How has the art scene in London developed over the few last years?
I feel that the London art scene changes so much every few months that in the end, everything stays the same. On a micro level, I have seen gallery hubs disappear and reaper. Bethnal Green is a great example of that, 4 years ago it was a gallery hub then 3 years ago the prices became inflated and the majority moved out and then last year galleries started moving back to Bethnal Green.
The more inspiring developments were the growth of grassroots projects and galleries all over London. In the last 5 years, there has been a number of galleries that started on a zero budget and which have gone on to become regular booth holders at Frieze. There have also been an encouraging number of free art schools appearing such as Open School East and School of the Damned.
As founder of Art Map London, your work in London is at the very heart of the art world I would say. What is in your eyes, the most important development in the art world today, where we should take notice off?
The disappearance of public funding across all levels of the art world and in most countries is the more important and troubling development. This means that not only commercial galleries but not for profits and artists will be fighting for the same private wallets. It also means that knowing how to sell your art or monetising your practice in other ways is becoming a crucial skill.
To help artists to get a better understanding of how the art world functions you wrote your e-book “How to approach a gallery?” How did professionals in the art scene, responded to you about your book?
So far the response has been overwhelmingly positive. The artists have embraced it and the reviews were incredible.
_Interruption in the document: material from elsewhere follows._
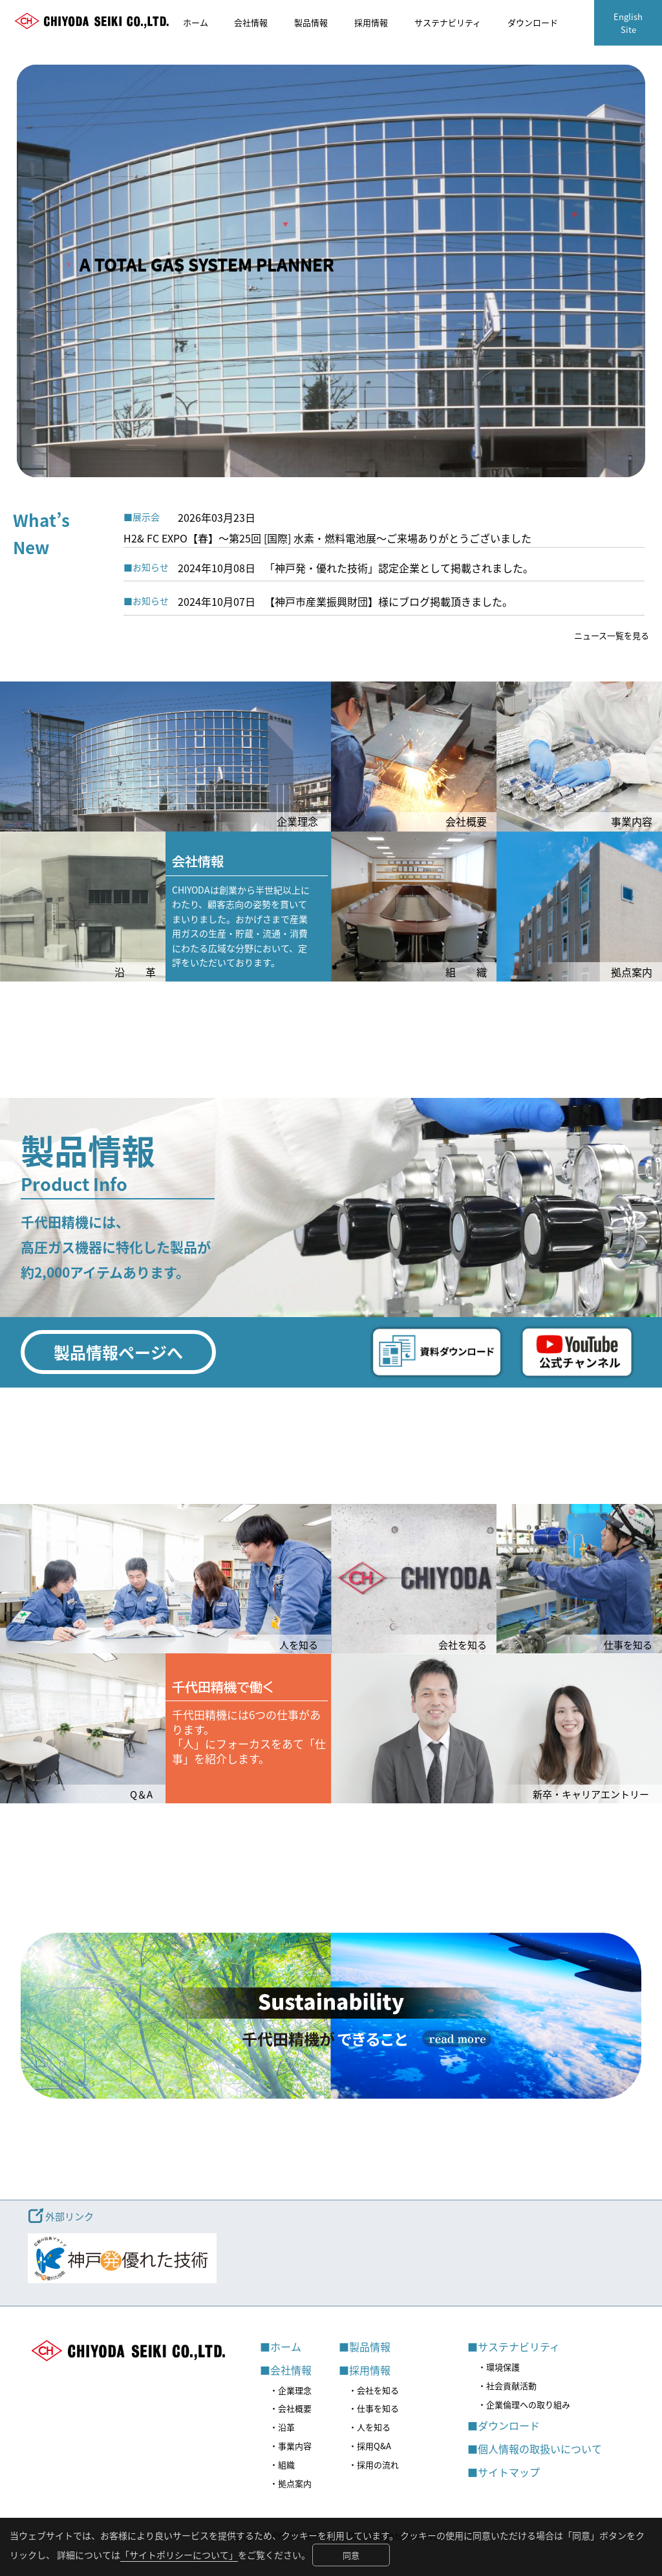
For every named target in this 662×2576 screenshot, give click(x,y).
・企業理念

It was also a bit strange getting recognised by people I did not know.
Studio managers, not for profits, and most people who are involved in artist support started forwarding their artists to it when artists were seeking practical guidance.
Commercial galleries were a bit more suspicious of it at first but they as well embraced it after actually reading it and realising that the advice is sound.
Thinking about the importance of the role of a gallery in an artist’s career? How would you like to see things develop?
I find that a lot of artists I meet want gallery representation, yet once they have it they become dissolution with it very quickly.
At the end of the day, the majority of galleries are small businesses run by people and not magical career making entities. Even when you are represented by a gallery work does not stop, the artist still has to promote themselves and sell their work.
Galleries that just focus on consigning and selling art are great when someone is starting out, but one cannot build a career just working with these types of galleries. Good commercial galleries that want to represent their artists and have a partnership with them are a different story but there, of course, the relationship is almost a marriage.
One development that I really liked was how not for profit are moving towards becoming educational spaces and places for sharing knowledge and not just showing work. This is a development that I think is incredibly important.
Planning a visit to London as an emerging artist to find new possibilities to show your work, in your view the most important is to meet up with peers. To contact with peers in London, what is the not to miss event in the coming year?
Art Licks weekend is a must visit in this case.
Art Licks offers an incredible experience of showcasing artists’ and emerging curators’ work. The projects participating are usually of fantastic quality and everyone is open to a conversation. Also, the choice of venues to exhibit artwork is often incredibly inspiring and makes you think differently about exhibition space, it can be anything from a parking lot to a flat, to a hairdressers’ shop.
It’s also a great way of finding out what type of art is being shown in London and where.